Moray boasted the highest temperatures in Scotland yesterday as the north and north-east baked in summer sun.
Kinloss in Moray was the warmest place in the country as the mercury soared to 27.6 degrees Celsius.
It was closely followed by Fyvie in Aberdeenshire, which was treated to a scorching 27.3 degrees.
Beaches and parks across the region were packed with sun worshippers as the summer heat continued.
Other hot spots in the north included Cassley in Sutherland which enjoyed highs of 27 degree and Stornoway where highs of 18.5 degrees were recorded.
The temperatures were, however, still some way off the UK high of 33.6 degrees recorded at Heathrow.
Forecasters predict record-breaking July temperatures of up to 37 degrees before the end of the week.
There have been renewed warnings about the heat, with people urged to stay hydrated, find shade and take protection against the sun.
Charities have also warned against leaving infants, young children or animals in vehicles – even for a few minutes.
But forecasters said the sun will briefly give way to thunderclouds this morning, with lightning storms right through the rush hour in the north and north-east of Scotland.
The area experienced similar conditions last week, resulting in flash flooding and thunderstorms.
Met Office forecaster Luke Miall said: “The greatest risk in Scotland will be in the early morning and the thunder and lightning should clear through the morning.
“It might not be quite as hot as it was on Monday, but it should still reach around 27 degrees Celsius in the far north-eastern corner of the country.”

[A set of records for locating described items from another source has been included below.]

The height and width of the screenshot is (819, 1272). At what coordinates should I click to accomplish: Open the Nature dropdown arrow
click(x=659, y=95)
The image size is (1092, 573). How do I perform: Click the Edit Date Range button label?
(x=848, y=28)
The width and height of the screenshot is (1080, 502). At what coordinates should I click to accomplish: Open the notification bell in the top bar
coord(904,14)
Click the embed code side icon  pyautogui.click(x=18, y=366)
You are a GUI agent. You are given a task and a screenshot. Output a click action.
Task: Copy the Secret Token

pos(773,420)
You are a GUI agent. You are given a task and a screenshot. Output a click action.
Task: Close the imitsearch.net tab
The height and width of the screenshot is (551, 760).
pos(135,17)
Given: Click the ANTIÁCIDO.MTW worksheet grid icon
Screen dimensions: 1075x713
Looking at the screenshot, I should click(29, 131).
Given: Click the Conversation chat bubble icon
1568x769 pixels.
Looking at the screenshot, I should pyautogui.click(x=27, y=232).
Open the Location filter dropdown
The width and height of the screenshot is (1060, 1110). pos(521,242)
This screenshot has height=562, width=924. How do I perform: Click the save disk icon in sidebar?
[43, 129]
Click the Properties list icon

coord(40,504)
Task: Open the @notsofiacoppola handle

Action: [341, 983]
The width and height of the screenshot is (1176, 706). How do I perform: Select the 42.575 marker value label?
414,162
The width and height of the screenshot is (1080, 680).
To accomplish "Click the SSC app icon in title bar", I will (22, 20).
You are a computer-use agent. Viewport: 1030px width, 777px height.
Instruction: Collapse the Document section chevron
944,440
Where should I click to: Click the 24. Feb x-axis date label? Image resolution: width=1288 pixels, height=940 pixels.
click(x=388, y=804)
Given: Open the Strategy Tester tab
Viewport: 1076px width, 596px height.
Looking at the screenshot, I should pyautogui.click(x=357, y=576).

A yellow weather warning from the Met Office for thunderstorms came into force for much of the UK mainland at 6pm last night.
It was expected to remain in force until 9am.
This prompted the Scottish Environment Protection Agency (SEPA) to issue a flood alert for the whole country.
Low-lying areas were most likely to be affected, flooding properties and potentially affecting roads and transport links, forecasters said.
But Mr Miall said the storms would not bring an end to the sweltering weather.
The meteorologist added: “Thursday should be the peak of this hot spell and we could expect highs of 30 degrees in the central belt.
“In the north, the Moray coastline will probably be the warmest again.
“We might have temperatures of 28 or 29 degrees around Lossiemouth, while it will be in the low-mid twenties elsewhere.”